== Short task ==
Reproduce the data from the line with "This screenshot has width=905, height=436." to the line with "coord(354,149)", both lines included, and rescale every coordinate in the answers by multiplying it by 1.4 and rounding to the nearest whole number, with halves rounded up. Leave the requests and all other lines unchanged.

== Material to process ==

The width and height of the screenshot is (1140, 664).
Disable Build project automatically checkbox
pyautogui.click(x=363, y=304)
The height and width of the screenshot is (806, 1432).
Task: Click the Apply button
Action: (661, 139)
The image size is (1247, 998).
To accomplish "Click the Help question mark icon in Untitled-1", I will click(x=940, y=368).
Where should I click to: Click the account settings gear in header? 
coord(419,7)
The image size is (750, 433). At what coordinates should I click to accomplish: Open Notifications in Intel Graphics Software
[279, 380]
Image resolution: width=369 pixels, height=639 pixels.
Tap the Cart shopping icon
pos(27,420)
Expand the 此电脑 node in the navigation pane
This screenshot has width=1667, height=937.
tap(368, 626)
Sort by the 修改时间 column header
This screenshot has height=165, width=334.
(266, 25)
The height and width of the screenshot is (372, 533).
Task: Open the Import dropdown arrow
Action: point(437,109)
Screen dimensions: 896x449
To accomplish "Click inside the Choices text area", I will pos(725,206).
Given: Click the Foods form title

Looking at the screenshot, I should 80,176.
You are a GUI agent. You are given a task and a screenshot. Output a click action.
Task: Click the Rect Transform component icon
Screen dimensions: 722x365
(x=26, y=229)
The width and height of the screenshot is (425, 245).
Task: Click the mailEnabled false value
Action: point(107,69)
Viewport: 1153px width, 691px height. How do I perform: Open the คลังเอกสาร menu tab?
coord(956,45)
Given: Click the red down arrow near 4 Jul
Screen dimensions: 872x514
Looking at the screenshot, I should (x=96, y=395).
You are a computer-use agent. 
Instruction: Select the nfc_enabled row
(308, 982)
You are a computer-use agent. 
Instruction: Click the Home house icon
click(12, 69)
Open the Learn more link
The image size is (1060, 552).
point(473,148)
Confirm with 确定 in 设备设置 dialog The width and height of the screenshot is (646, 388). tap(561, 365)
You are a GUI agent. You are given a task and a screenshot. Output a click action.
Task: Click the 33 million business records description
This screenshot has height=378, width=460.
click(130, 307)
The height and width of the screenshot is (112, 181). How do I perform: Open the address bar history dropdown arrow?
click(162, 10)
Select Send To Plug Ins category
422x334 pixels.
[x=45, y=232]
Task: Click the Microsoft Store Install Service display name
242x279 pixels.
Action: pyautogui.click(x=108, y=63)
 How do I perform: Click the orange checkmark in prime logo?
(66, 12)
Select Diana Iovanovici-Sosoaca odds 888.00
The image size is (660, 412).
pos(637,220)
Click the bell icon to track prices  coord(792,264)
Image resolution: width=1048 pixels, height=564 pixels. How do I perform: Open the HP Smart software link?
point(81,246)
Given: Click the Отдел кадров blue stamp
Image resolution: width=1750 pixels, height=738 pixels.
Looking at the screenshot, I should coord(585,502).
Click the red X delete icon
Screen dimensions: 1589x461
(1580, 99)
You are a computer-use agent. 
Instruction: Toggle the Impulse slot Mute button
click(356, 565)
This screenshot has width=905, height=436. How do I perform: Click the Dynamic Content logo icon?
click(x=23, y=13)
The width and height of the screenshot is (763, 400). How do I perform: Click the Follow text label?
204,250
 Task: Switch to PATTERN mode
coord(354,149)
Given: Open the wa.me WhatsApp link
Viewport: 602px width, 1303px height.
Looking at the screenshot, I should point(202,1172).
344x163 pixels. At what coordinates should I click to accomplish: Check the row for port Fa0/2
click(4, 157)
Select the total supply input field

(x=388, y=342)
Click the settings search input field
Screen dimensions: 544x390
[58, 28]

== Solution ==
This screenshot has width=905, height=436. How do I perform: Click the Dynamic Content logo icon?
click(x=32, y=18)
The width and height of the screenshot is (763, 400). How do I perform: Click the Follow text label?
286,350
 Task: Switch to PATTERN mode
coord(496,209)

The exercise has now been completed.